The patient, however, remained in significant pain despite the best efforts of his treating physician. He was given “migraine cocktail”, in addition to multiple doses of IV hydromorphone, but had little to no relief of symptoms. His pain was well out of proportion to what would be expected in most benign headache syndromes. Considering this, MRI of the brain as well as the spine were then obtained in the ED. The MRI of the brain showed no acute findings; however, the MRI of the spine revealed an epidural fluid collection extending from C6 to S1. He was admitted to the hospital, CT myelogram was performed, which revealed the source of the leak to be a focal defect at the level of T12. Epidural blood patch was administered, and patient had subsequent relief in his symptoms.
Discussion
The differential diagnosis in a patient who presents with headaches after riding a roller coaster is wide ranging. This could include more benign etiologies such as migraine or post-concussive syndrome. Roller coasters have also been implicated in causing more serious pathology including vertebral artery dissection2, subdural hematoma3,4, and subarachnoid hemorrhage5. The case that we present today represents an additional consideration when evaluating someone for headaches in this context. On review of the available literature, we could find only one other example of a similar CSF leak, which was described in a case report in the Lancet in 19961. This can be a very difficult diagnosis to make, because as was illustrated in our case, the pathology was only seen on MRI of the spine. If the treating physician had obtained only CT imaging or even had gotten an MRI of the brain only, this might have been missed. A lumbar puncture was not performed in this example, however one would expect that this patient would have low opening pressure, which may help to clue the clinician to the cause. One thing that aided in the diagnosis of this patient was his severity of symptoms, which were refractory to most tools that we have in our toolbox for the treatment of headaches in the ED. The strongly positional nature of his headache also suggested intracranial hypotension as a causative factor. This patient additionally had noted some upper back pain which radiated throughout his chest. In retrospect, this was likely due to cord compression from the extra-dural fluid collection. This diagnosis, albeit rare, may be considered in a patient who doesn’t fit the picture of a benign headache.
Copyright permission has been obtained from the UAB Department of Emergency Medicine Division of Ultrasound, Dr. David C. Pigott MD, Co-Director of UAB EM Emergency Ultrasound.
References
- Schievink WI, Ebersold MJ, Atkinson JL. Roller-coaster headache due to spinal cerebrospinal fluid leak. Lancet. 1996 May 18;347(9012):1409. doi: 10.1016/s0140-6736(96)91048-x. PMID: 8637363.
- Biousse V, Chabriat H, Amarenco P, Bousser MG. Roller-coaster-induced vertebral artery dissection.

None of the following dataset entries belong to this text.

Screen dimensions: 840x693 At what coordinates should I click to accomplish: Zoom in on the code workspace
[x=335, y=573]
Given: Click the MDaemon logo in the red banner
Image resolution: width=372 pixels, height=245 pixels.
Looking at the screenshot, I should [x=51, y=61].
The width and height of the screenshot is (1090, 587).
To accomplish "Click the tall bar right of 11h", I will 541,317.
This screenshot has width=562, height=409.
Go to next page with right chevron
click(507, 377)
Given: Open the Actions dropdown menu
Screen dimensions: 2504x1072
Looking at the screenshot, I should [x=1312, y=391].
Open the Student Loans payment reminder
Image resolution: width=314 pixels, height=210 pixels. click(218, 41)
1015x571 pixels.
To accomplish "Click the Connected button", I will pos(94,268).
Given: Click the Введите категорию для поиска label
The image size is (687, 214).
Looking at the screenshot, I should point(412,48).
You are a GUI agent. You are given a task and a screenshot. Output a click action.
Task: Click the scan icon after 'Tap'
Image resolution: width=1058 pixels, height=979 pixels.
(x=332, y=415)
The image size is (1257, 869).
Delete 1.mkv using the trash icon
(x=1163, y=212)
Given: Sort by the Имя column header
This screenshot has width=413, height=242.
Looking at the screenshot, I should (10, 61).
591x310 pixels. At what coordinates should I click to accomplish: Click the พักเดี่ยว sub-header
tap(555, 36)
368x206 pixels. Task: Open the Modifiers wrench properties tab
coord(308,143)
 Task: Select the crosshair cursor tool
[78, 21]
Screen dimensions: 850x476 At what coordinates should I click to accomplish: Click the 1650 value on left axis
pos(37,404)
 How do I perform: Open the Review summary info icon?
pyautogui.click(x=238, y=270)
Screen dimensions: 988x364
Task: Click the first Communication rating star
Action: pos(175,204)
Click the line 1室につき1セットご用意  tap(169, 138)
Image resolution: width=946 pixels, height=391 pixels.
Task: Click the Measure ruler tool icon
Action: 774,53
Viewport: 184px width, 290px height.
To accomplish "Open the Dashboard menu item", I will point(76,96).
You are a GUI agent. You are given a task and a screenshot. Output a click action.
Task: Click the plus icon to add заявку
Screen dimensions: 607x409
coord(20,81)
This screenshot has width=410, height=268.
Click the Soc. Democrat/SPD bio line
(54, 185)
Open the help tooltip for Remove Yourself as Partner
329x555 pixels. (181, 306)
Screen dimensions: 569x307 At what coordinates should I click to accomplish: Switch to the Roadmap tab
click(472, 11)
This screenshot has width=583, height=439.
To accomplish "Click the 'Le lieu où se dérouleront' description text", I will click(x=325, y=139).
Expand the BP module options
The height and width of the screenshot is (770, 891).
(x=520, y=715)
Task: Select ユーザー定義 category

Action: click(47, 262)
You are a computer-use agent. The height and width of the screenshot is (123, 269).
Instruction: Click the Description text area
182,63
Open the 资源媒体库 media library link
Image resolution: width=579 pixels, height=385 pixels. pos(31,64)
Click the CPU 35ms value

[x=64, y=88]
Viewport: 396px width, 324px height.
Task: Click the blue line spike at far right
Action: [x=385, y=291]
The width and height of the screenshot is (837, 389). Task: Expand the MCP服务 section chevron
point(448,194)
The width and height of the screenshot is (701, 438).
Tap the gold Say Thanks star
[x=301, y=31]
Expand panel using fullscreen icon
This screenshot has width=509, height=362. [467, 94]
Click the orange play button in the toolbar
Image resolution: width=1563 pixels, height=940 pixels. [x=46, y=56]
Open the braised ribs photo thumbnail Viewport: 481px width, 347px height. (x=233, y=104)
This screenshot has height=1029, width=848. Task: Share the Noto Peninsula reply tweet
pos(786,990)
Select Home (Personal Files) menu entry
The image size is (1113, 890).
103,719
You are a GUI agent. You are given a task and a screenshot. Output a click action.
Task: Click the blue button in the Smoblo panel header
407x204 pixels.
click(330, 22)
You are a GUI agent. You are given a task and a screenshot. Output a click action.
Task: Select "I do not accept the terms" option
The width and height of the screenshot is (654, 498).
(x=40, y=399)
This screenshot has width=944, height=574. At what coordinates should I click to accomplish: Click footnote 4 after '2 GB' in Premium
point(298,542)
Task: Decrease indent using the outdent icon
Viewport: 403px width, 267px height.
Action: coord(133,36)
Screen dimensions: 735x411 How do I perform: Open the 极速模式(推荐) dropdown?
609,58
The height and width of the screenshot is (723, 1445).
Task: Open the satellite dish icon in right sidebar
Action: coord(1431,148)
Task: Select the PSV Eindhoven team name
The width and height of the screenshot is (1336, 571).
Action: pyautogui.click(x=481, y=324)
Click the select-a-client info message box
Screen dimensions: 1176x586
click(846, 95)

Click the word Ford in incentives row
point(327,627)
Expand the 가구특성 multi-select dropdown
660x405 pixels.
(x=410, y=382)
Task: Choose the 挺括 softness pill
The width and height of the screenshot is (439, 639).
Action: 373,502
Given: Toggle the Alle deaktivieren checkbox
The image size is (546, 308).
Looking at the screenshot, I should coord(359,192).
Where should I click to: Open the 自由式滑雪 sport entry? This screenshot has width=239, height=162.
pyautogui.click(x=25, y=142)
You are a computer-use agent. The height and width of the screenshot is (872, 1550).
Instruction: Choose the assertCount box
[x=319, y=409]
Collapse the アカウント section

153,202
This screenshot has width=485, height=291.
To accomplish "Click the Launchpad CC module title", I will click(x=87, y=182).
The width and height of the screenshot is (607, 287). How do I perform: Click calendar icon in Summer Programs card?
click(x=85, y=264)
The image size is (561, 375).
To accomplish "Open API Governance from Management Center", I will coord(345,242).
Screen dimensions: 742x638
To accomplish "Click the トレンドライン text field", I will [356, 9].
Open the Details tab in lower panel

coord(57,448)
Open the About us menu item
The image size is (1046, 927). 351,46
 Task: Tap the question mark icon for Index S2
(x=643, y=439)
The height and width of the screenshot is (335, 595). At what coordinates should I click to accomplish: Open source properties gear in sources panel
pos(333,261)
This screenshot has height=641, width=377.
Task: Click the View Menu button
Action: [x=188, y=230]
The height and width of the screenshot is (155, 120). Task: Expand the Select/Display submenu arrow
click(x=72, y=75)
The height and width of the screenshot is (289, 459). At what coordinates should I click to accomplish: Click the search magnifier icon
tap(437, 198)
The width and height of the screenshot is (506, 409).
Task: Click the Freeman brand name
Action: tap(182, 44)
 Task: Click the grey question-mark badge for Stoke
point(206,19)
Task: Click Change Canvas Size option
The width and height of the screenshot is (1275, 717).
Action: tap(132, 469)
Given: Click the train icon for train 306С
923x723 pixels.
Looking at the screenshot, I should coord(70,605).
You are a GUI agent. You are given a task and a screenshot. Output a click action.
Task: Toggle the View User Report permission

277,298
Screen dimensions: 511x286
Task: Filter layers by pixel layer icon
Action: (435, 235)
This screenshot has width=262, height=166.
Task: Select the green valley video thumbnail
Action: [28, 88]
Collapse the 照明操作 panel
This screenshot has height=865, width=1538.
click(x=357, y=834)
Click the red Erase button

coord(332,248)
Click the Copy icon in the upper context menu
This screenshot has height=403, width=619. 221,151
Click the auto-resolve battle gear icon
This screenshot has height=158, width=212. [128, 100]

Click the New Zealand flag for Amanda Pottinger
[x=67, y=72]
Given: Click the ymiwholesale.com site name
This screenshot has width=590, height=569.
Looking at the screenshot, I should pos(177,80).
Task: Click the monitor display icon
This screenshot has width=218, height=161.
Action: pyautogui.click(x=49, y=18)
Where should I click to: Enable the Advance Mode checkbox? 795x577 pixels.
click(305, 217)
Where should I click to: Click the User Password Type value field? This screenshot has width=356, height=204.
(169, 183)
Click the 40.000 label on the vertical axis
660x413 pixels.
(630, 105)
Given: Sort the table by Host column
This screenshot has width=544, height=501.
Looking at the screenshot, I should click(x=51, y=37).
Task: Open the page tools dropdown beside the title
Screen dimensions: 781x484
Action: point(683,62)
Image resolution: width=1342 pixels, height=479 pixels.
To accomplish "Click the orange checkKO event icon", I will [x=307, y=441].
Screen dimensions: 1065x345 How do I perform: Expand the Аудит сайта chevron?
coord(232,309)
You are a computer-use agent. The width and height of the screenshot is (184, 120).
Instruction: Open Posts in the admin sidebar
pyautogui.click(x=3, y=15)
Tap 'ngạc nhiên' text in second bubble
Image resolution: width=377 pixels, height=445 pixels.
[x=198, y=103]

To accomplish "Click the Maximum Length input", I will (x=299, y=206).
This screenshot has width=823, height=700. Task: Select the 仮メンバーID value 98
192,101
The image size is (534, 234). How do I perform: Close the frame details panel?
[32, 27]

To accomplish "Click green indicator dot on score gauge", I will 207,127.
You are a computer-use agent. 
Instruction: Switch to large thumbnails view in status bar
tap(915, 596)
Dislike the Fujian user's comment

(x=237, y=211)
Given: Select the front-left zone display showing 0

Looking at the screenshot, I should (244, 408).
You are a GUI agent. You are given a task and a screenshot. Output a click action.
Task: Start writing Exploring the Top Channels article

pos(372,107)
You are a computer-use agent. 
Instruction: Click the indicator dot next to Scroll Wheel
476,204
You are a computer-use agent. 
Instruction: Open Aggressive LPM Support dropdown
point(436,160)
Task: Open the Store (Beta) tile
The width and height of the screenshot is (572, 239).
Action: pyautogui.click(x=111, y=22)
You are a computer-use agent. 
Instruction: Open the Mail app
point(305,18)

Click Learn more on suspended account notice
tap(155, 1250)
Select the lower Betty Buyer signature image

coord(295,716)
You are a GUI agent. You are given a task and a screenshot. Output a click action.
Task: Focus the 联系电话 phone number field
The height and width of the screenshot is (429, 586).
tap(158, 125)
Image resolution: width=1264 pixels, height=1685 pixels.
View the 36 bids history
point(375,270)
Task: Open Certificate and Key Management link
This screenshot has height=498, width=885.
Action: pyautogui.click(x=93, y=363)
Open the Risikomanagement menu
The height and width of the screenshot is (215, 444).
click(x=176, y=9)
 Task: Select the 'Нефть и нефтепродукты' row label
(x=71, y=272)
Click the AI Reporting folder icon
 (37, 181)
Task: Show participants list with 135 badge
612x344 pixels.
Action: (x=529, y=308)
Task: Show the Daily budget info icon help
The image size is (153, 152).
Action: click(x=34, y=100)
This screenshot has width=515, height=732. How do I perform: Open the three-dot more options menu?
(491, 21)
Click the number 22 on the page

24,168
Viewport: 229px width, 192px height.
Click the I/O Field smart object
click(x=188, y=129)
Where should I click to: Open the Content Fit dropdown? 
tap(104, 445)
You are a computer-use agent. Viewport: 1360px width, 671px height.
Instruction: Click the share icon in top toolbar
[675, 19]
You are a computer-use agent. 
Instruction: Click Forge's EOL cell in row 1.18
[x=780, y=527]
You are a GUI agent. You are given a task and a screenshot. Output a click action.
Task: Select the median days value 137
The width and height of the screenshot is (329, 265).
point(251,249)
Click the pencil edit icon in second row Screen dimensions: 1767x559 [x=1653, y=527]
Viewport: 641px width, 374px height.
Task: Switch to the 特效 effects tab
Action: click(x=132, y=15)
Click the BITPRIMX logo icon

Lancet. 1995 Sep 16;346(8977):767. doi: 10.1016/s0140-6736(95)91525-7. PMID: 7658882.
- Roldan-Valadez E, Facha MT, Martinez-Lopez M, Herrera-Mora P. Subdural hematoma in a teenager related to roller-coaster ride. Eur J Paediatr Neurol. 2006 Jul;10(4):194-6. doi: 10.1016/j.ejpn.2006.07.001. Epub 2006 Sep 1. PMID: 16949843.
- Williams KA Jr, Kouloumberis P, Engelhard HH. Subacute subdural hematoma in a 45-year-old woman with no significant past medical history after a roller coaster ride. Am J Emerg Med. 2009 May;27(4):517.e5-6. doi: 10.1016/j.ajem.2008.08.005. PMID: 19555640.
- Rutsch S, Niesen WD, Meckel S, Reinhard M. Roller coaster-associated subarachnoid hemorrhage–report of 2 cases. J Neurol Sci. 2012 Apr 15;315(1-2):164-6. doi: 10.1016/j.jns.2011.11.026. Epub 2011 Dec 15. PMID: 22177088.